[Data records]
+++
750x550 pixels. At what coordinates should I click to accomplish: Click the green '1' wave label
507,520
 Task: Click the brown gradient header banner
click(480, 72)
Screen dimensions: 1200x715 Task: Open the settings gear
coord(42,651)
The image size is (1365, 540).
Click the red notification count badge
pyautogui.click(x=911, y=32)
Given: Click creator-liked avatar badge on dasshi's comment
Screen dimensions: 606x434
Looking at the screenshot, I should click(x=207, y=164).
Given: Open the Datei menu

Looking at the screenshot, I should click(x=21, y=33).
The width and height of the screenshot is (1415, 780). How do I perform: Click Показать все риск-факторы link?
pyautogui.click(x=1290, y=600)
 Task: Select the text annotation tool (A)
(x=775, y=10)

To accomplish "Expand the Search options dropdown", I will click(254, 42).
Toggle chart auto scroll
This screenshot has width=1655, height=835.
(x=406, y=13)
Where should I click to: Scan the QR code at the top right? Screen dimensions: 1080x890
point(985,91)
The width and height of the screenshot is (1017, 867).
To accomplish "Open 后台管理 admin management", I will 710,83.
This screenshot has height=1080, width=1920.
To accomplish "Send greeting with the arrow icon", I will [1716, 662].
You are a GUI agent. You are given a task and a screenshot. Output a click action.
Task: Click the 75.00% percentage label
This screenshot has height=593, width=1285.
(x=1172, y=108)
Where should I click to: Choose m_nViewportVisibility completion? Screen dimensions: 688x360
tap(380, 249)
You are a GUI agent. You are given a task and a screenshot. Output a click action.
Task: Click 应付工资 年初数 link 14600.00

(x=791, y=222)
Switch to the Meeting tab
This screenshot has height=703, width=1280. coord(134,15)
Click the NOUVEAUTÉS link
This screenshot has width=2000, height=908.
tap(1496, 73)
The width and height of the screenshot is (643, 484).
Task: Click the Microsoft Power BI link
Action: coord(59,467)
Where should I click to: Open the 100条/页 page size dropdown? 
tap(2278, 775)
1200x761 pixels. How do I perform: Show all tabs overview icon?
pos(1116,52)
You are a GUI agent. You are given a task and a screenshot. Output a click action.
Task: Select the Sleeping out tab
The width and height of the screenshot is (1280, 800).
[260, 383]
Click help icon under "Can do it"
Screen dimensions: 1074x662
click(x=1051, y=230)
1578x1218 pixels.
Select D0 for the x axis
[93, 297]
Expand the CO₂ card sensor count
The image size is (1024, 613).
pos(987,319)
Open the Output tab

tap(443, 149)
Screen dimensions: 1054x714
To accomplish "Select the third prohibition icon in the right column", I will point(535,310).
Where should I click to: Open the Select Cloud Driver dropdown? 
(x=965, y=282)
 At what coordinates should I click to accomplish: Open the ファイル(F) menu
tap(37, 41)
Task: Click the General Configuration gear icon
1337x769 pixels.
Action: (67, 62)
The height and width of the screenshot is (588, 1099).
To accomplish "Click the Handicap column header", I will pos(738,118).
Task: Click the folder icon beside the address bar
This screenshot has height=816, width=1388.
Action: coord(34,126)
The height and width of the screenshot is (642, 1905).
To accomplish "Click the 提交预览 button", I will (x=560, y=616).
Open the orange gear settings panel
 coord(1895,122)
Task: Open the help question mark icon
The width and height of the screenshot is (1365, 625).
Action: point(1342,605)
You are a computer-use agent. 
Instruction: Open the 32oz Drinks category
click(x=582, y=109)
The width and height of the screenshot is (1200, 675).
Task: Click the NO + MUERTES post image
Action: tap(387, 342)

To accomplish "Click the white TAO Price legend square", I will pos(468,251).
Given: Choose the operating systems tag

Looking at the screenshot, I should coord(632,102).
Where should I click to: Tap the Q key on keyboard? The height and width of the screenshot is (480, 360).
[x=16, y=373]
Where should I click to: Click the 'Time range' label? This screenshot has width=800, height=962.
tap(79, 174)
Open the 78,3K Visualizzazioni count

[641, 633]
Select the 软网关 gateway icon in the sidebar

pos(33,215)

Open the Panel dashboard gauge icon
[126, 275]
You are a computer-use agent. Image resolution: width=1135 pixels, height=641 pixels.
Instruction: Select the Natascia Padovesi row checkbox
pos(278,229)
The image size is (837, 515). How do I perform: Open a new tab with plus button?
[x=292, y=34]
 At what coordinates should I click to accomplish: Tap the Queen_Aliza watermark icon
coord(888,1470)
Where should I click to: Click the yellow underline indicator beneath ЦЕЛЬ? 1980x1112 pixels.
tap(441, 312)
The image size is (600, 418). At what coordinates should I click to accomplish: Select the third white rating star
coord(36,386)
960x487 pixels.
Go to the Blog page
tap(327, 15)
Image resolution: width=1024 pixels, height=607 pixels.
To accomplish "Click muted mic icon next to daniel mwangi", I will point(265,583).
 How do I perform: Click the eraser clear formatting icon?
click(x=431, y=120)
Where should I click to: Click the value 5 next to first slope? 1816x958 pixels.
+++
• **THE TASK**:
Copy all of the data exactly.

• **OUTPUT FOR THIS TASK**:
750x550 pixels. At what coordinates should I click to accomplish: Click the green '1' wave label
507,520
 Task: Click the brown gradient header banner
click(480, 72)
Screen dimensions: 1200x715 Task: Open the settings gear
coord(42,651)
The image size is (1365, 540).
Click the red notification count badge
pyautogui.click(x=911, y=32)
Given: Click creator-liked avatar badge on dasshi's comment
Screen dimensions: 606x434
Looking at the screenshot, I should click(x=207, y=164).
Given: Open the Datei menu

Looking at the screenshot, I should click(x=21, y=33).
The width and height of the screenshot is (1415, 780). How do I perform: Click Показать все риск-факторы link?
pyautogui.click(x=1290, y=600)
 Task: Select the text annotation tool (A)
(x=775, y=10)

To accomplish "Expand the Search options dropdown", I will click(254, 42).
Toggle chart auto scroll
This screenshot has width=1655, height=835.
(x=406, y=13)
Where should I click to: Scan the QR code at the top right? Screen dimensions: 1080x890
point(985,91)
The width and height of the screenshot is (1017, 867).
To accomplish "Open 后台管理 admin management", I will 710,83.
This screenshot has height=1080, width=1920.
To accomplish "Send greeting with the arrow icon", I will [1716, 662].
You are a GUI agent. You are given a task and a screenshot. Output a click action.
Task: Click the 75.00% percentage label
This screenshot has height=593, width=1285.
(x=1172, y=108)
Where should I click to: Choose m_nViewportVisibility completion? Screen dimensions: 688x360
tap(380, 249)
You are a GUI agent. You are given a task and a screenshot. Output a click action.
Task: Click 应付工资 年初数 link 14600.00

(x=791, y=222)
Switch to the Meeting tab
This screenshot has height=703, width=1280. coord(134,15)
Click the NOUVEAUTÉS link
This screenshot has width=2000, height=908.
tap(1496, 73)
The width and height of the screenshot is (643, 484).
Task: Click the Microsoft Power BI link
Action: coord(59,467)
Where should I click to: Open the 100条/页 page size dropdown? 
tap(2278, 775)
1200x761 pixels. How do I perform: Show all tabs overview icon?
pos(1116,52)
You are a GUI agent. You are given a task and a screenshot. Output a click action.
Task: Select the Sleeping out tab
The width and height of the screenshot is (1280, 800).
[260, 383]
Click help icon under "Can do it"
Screen dimensions: 1074x662
click(x=1051, y=230)
1578x1218 pixels.
Select D0 for the x axis
[93, 297]
Expand the CO₂ card sensor count
The image size is (1024, 613).
pos(987,319)
Open the Output tab

tap(443, 149)
Screen dimensions: 1054x714
To accomplish "Select the third prohibition icon in the right column", I will point(535,310).
Where should I click to: Open the Select Cloud Driver dropdown? 
(x=965, y=282)
 At what coordinates should I click to accomplish: Open the ファイル(F) menu
tap(37, 41)
Task: Click the General Configuration gear icon
1337x769 pixels.
Action: (67, 62)
The height and width of the screenshot is (588, 1099).
To accomplish "Click the Handicap column header", I will pos(738,118).
Task: Click the folder icon beside the address bar
This screenshot has height=816, width=1388.
Action: coord(34,126)
The height and width of the screenshot is (642, 1905).
To accomplish "Click the 提交预览 button", I will (x=560, y=616).
Open the orange gear settings panel
 coord(1895,122)
Task: Open the help question mark icon
The width and height of the screenshot is (1365, 625).
Action: point(1342,605)
You are a computer-use agent. 
Instruction: Open the 32oz Drinks category
click(x=582, y=109)
The width and height of the screenshot is (1200, 675).
Task: Click the NO + MUERTES post image
Action: tap(387, 342)

To accomplish "Click the white TAO Price legend square", I will pos(468,251).
Given: Choose the operating systems tag

Looking at the screenshot, I should coord(632,102).
Where should I click to: Tap the Q key on keyboard? The height and width of the screenshot is (480, 360).
[x=16, y=373]
Where should I click to: Click the 'Time range' label? This screenshot has width=800, height=962.
tap(79, 174)
Open the 78,3K Visualizzazioni count

[641, 633]
Select the 软网关 gateway icon in the sidebar

pos(33,215)

Open the Panel dashboard gauge icon
[126, 275]
You are a computer-use agent. Image resolution: width=1135 pixels, height=641 pixels.
Instruction: Select the Natascia Padovesi row checkbox
pos(278,229)
The image size is (837, 515). How do I perform: Open a new tab with plus button?
[x=292, y=34]
 At what coordinates should I click to accomplish: Tap the Queen_Aliza watermark icon
coord(888,1470)
Where should I click to: Click the yellow underline indicator beneath ЦЕЛЬ? 1980x1112 pixels.
tap(441, 312)
The image size is (600, 418). At what coordinates should I click to accomplish: Select the third white rating star
coord(36,386)
960x487 pixels.
Go to the Blog page
tap(327, 15)
Image resolution: width=1024 pixels, height=607 pixels.
To accomplish "Click muted mic icon next to daniel mwangi", I will point(265,583).
 How do I perform: Click the eraser clear formatting icon?
click(x=431, y=120)
Where should I click to: Click the value 5 next to first slope? 1816x958 pixels.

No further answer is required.